Nonetheless, a certain appreciation for artistic practices is slowly being birthed in Malta – especially among younger generations – and passion is being fuelled by a better understanding of the ins-and-outs of the sector. In light of this, we’ve compiled a list of people to watch, some of the rising stars that Malta has to offer in the field of visual arts.

WeFreeOnes

WeFreeOnes (owned by MCAST student Matthew Ben Attard) produces experimental art with an overall borderline-dystopian feel.

From retro posters to drawings incorporating virtual-reality, Matthew makes use of both traditional and digital methods in his designs and illustrations. While he pursues his passion, this guy also does a fair bit of freelancing here and there, occasionally helping out with branding, design, and illustration.

Instagram: @we_free_ones

Paper Yellow

Amassing over 500 followers in less than a year, PaperYellow has taken the Maltese Instagram scene by storm.

Thanks to her quirky and fun illustrations offering social commentary about some of society’s most pertinent issues and her tongue-in-cheek ‘Weird Crush Wednesday’ series, PaperYellow’s posts are something we’ve started looking forward to seeing on our feeds.

Instagram: @paperyellow

Frannie Gee

From illustrations and character designs to the occasional doodle, Frannie Gee does it all.

Most of her works are reminiscent of some of our favourite fairytales and manage to give a magical twist to everyday experiences and observations she might come across. Frannie Gee was also responsible for the poster design of Ninu, a Maltese play exploring adolescence and anxiety that took place last March at Spazju Kreattiv.

Instagram: @frannie.gee

Jordan Falzon

This guy loves good music – and it shows in his art. Jordan Falzon gives his craft an unconventional twist, often taking a break from sketching to indulge in an out-of-the-box project.

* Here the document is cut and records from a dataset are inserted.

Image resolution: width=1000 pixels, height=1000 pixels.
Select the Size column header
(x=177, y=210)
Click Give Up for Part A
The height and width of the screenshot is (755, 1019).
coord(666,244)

Our favourite pieces of his have to be the rapper action figure series (believe us, it’s as wonderfully crazy as it sounds). Jordan makes his own unique packaging and figures and creates tokens reflective of the rapper’s identity; we’re pretty sure we’d buy the whole stock if these ever went into production.

Instagram: @aerozeppelin.mt

Giullustrations

For a 20-year-old Digital Arts student, Giulia has surely managed to establish her own style.

Her colourful and quirky approach reminds us a bit of a young Van Gogh, and makes her works easy to distinguish from any of the others on this list. Apart from illustrations and the occasional traditional sketch, Giulia has also given graphic design and photography a shot, so it’s safe to say she’s onto something.

Instagram: @giullustrations

Emma Fsadni

Emma is making waves locally as she was recently announced as one of the Malta Arts Council’s Artivisti for 2019.

Earlier this year, this young artist publicly exhibited a number of her works to alongside Martina Camilleri in an exhibition titled Displacing. The show dealt with encompassing the physicality of emotions through materiality and was quite the hit among art-lovers locally.

Instagram: @emmafsadni

Jess Made This Mess

This Bath Spa graduate’s interests lie in non-conventional story narratives and anything out of the ordinary.

Her clever use of colour helps evoke a very particular feeling within viewers of her work – a cross between eerie and uncanny. Apart from sketches and animation, Jess has also made her fair share of storyboards, one in particular being used for Agata Chudziak’s first single, Farewell To Nothing.

Instagram: @jessmadethismess

Emma Venables

This Digital Arts student at the University of Malta is making noise with her borderline-surreal style of drawing.

Pair that with a killer colour-palette and you’ve got a recipe for success. Emma’s sources of inspiration vary; from traditional portraits to patterns made from otherworldly mash-ups of everyday items. If these patterns ever made it out to print, we’d be the first in line to buy a couple.